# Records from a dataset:
* * *

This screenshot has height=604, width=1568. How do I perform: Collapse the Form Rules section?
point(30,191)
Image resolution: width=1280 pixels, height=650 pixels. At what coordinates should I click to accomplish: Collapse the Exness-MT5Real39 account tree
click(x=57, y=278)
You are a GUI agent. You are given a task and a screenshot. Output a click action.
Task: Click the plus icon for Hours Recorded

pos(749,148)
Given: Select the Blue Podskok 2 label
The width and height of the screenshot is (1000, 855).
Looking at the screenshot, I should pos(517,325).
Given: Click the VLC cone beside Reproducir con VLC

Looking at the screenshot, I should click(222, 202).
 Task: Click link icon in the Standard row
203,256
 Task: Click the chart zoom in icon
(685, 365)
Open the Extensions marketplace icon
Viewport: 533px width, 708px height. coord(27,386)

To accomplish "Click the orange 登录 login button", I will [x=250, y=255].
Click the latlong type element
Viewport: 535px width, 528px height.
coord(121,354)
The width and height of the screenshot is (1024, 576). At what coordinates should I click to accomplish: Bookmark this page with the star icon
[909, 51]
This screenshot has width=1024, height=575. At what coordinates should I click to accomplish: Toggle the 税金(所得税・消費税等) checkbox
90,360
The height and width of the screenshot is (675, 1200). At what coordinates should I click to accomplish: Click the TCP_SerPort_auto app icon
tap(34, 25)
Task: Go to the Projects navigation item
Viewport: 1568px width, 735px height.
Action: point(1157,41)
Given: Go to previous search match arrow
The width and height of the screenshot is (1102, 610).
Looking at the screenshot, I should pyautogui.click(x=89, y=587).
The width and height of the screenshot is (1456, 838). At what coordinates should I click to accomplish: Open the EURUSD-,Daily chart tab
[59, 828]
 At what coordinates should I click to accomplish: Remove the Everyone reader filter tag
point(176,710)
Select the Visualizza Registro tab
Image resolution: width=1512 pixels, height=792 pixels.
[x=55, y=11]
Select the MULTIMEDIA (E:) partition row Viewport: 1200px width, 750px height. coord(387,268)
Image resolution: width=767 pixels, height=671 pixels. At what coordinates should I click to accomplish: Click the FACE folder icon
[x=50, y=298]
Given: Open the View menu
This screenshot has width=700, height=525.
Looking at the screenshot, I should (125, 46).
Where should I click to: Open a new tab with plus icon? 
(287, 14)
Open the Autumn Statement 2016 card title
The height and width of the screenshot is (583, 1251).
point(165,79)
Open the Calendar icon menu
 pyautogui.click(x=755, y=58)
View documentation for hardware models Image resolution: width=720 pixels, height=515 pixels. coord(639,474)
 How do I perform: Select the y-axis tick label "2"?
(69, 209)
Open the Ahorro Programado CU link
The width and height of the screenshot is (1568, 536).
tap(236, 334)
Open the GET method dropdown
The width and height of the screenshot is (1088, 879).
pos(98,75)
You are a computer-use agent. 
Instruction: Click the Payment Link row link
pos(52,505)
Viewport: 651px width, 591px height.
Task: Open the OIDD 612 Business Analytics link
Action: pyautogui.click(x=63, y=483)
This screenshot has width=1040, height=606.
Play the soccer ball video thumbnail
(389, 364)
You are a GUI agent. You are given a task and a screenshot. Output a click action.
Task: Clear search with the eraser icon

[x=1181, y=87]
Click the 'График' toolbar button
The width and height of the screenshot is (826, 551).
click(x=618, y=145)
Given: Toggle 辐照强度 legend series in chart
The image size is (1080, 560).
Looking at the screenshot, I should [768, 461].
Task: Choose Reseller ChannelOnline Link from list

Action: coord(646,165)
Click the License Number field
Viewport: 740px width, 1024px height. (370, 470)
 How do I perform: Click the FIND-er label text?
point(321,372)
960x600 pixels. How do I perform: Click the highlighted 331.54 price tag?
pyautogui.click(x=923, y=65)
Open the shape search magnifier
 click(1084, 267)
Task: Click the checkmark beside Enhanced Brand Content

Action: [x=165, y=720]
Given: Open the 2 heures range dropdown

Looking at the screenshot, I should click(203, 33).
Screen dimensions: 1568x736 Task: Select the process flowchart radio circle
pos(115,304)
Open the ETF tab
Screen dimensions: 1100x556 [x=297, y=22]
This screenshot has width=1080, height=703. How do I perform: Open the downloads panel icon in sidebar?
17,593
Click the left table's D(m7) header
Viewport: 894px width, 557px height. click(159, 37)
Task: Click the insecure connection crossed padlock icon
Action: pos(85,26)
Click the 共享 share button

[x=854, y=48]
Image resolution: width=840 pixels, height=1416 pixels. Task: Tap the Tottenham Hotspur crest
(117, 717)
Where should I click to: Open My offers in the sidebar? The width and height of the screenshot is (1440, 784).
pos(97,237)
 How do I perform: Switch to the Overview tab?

* * *

# Task brief:
From the records above, copy out the line with "Given: Click the", the line with "Select the MULTIMEDIA", and every line between them, word for word.

# Written solution:
Given: Click the VLC cone beside Reproducir con VLC

Looking at the screenshot, I should click(222, 202).
 Task: Click link icon in the Standard row
203,256
 Task: Click the chart zoom in icon
(685, 365)
Open the Extensions marketplace icon
Viewport: 533px width, 708px height. coord(27,386)

To accomplish "Click the orange 登录 login button", I will [x=250, y=255].
Click the latlong type element
Viewport: 535px width, 528px height.
coord(121,354)
The width and height of the screenshot is (1024, 576). At what coordinates should I click to accomplish: Bookmark this page with the star icon
[909, 51]
This screenshot has width=1024, height=575. At what coordinates should I click to accomplish: Toggle the 税金(所得税・消費税等) checkbox
90,360
The height and width of the screenshot is (675, 1200). At what coordinates should I click to accomplish: Click the TCP_SerPort_auto app icon
tap(34, 25)
Task: Go to the Projects navigation item
Viewport: 1568px width, 735px height.
Action: point(1157,41)
Given: Go to previous search match arrow
The width and height of the screenshot is (1102, 610).
Looking at the screenshot, I should pyautogui.click(x=89, y=587).
The width and height of the screenshot is (1456, 838). At what coordinates should I click to accomplish: Open the EURUSD-,Daily chart tab
[59, 828]
 At what coordinates should I click to accomplish: Remove the Everyone reader filter tag
point(176,710)
Select the Visualizza Registro tab
Image resolution: width=1512 pixels, height=792 pixels.
[x=55, y=11]
Select the MULTIMEDIA (E:) partition row Viewport: 1200px width, 750px height. coord(387,268)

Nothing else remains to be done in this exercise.